• Exercise brief:
Please give back, word for word, only the lines starting at the one containing "This screenshot has height=742, width=1394." and ending at the one containing "This screenshot has height=1080, width=1920." within the material below.

===== Given entries =====

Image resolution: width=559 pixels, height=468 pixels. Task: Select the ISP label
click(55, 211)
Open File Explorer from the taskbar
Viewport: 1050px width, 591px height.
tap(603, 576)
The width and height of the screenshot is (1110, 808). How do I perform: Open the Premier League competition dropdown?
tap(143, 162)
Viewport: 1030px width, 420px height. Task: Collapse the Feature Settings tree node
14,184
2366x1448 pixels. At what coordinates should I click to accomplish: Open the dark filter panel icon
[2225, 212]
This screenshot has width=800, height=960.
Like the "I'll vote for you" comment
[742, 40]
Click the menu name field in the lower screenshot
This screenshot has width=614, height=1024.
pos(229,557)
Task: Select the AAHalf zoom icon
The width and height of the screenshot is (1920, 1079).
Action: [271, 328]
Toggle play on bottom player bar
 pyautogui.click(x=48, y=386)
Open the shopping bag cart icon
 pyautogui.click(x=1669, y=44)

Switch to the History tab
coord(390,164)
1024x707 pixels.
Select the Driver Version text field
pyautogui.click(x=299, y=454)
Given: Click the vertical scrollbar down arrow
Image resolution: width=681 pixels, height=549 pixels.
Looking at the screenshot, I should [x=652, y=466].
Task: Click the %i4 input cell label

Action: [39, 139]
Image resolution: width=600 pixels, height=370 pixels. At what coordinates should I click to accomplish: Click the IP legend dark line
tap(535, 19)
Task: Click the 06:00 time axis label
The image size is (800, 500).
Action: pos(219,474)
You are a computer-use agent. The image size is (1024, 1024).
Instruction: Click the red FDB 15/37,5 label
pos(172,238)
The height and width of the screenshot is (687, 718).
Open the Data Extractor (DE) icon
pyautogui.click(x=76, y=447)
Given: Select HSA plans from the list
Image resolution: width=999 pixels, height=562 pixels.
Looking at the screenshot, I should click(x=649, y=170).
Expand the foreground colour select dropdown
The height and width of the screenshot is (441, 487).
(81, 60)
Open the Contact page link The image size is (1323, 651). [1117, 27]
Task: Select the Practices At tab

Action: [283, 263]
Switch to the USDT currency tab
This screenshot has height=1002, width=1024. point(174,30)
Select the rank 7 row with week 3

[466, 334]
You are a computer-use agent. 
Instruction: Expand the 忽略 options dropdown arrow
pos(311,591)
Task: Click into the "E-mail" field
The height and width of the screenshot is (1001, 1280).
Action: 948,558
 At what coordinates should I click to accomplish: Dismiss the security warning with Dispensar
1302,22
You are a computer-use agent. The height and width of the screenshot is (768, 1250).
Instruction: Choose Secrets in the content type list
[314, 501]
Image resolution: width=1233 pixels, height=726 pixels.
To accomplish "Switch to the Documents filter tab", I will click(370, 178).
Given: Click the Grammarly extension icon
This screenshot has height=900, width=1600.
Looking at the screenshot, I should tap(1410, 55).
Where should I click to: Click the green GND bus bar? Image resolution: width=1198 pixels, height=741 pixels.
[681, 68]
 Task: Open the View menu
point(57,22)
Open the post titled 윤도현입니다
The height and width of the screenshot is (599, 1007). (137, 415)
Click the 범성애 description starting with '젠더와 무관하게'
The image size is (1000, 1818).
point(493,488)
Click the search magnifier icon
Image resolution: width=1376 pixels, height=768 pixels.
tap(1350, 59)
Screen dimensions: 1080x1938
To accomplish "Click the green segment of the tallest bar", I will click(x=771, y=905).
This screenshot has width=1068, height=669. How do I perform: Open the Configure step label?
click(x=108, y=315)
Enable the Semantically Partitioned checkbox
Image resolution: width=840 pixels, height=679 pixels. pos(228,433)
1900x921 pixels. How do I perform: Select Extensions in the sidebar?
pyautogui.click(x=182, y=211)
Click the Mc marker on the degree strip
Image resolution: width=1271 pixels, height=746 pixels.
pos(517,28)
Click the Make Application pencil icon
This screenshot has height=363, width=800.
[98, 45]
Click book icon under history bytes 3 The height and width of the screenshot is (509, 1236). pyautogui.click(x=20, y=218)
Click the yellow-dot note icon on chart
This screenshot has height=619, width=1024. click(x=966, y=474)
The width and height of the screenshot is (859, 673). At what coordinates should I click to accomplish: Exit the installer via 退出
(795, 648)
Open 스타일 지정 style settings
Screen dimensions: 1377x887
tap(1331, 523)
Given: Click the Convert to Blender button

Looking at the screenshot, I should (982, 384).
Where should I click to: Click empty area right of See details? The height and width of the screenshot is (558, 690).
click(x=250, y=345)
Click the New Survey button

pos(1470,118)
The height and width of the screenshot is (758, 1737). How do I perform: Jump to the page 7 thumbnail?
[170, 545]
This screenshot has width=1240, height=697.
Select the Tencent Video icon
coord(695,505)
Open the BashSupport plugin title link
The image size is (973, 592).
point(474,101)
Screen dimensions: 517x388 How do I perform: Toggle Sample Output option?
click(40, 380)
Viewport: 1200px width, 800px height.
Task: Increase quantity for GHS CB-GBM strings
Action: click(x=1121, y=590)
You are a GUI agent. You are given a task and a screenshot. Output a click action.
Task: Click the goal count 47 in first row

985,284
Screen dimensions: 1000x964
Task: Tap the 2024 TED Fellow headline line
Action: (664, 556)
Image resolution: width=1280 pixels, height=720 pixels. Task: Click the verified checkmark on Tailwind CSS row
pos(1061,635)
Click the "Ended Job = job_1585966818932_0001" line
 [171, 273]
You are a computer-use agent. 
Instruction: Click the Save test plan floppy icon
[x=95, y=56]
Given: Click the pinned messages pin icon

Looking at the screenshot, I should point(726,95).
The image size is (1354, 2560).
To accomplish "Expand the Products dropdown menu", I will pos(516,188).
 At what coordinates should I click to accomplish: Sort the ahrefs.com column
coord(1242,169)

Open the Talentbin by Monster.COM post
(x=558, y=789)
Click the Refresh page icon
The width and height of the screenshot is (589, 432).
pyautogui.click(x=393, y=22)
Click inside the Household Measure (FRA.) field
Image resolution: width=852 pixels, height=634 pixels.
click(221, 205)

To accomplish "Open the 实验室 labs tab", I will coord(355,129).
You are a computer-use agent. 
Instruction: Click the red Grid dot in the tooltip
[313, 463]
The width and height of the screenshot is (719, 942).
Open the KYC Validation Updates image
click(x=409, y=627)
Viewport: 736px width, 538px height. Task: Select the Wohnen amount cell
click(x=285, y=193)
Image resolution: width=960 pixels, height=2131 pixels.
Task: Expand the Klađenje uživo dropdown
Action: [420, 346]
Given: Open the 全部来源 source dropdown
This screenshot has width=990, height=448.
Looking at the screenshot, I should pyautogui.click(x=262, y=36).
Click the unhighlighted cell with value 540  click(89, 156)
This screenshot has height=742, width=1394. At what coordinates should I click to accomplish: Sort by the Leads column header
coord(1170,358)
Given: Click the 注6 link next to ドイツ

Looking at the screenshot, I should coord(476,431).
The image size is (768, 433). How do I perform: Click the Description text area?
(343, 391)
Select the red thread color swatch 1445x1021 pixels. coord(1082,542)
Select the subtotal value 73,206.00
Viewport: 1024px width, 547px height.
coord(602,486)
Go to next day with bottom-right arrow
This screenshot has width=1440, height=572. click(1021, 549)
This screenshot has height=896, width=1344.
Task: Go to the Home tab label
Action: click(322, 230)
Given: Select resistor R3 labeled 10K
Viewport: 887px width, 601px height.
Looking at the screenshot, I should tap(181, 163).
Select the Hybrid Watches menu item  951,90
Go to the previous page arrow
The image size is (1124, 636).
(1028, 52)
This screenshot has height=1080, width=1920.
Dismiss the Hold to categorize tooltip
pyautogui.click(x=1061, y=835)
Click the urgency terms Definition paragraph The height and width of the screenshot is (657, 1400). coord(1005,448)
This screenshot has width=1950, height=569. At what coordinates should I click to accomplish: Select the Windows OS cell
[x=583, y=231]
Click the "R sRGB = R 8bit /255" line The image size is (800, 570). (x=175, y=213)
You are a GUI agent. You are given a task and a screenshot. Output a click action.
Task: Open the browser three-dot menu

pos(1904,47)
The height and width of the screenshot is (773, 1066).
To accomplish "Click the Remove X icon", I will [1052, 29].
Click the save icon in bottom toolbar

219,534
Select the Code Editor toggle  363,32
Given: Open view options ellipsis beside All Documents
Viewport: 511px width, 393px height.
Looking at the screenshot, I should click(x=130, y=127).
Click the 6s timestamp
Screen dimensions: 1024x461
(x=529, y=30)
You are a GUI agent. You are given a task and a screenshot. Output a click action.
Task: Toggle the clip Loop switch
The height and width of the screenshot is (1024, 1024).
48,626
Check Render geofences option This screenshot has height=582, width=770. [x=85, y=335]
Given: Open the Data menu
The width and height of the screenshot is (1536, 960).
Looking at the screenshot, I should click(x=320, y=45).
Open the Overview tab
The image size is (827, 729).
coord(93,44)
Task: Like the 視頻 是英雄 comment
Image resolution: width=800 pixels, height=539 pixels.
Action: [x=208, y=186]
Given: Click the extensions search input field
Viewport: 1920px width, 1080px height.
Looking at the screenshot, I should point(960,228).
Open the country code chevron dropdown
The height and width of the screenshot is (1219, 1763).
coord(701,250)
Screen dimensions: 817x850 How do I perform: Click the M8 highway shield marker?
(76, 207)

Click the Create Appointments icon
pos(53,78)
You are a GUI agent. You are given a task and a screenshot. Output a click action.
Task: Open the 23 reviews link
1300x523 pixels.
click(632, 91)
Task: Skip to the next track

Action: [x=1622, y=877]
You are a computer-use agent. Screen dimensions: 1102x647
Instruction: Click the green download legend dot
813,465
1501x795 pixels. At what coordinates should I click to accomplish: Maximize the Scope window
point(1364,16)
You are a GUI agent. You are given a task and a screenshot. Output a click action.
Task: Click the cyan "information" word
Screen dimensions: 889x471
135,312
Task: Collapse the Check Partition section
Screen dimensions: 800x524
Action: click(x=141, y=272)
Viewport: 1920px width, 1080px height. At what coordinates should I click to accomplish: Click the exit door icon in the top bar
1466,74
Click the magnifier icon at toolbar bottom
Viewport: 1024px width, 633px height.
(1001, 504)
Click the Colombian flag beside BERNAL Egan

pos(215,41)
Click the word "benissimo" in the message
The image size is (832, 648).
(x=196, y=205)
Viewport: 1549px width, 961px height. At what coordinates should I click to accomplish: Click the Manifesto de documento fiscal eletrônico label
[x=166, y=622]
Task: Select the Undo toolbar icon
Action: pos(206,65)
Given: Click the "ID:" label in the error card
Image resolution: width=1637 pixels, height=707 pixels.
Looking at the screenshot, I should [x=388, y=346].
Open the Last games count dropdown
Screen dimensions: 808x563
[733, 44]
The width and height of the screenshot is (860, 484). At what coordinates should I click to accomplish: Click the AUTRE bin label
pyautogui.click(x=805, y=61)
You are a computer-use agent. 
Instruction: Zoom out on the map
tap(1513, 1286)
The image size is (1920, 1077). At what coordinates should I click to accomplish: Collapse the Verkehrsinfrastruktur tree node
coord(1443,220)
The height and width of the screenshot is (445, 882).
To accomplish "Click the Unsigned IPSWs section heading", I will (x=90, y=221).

=====

• Response below:
This screenshot has height=742, width=1394. At what coordinates should I click to accomplish: Sort by the Leads column header
coord(1170,358)
Given: Click the 注6 link next to ドイツ

Looking at the screenshot, I should coord(476,431).
The image size is (768, 433). How do I perform: Click the Description text area?
(343, 391)
Select the red thread color swatch 1445x1021 pixels. coord(1082,542)
Select the subtotal value 73,206.00
Viewport: 1024px width, 547px height.
coord(602,486)
Go to next day with bottom-right arrow
This screenshot has width=1440, height=572. click(1021, 549)
This screenshot has height=896, width=1344.
Task: Go to the Home tab label
Action: click(322, 230)
Given: Select resistor R3 labeled 10K
Viewport: 887px width, 601px height.
Looking at the screenshot, I should tap(181, 163).
Select the Hybrid Watches menu item  951,90
Go to the previous page arrow
The image size is (1124, 636).
(1028, 52)
This screenshot has height=1080, width=1920.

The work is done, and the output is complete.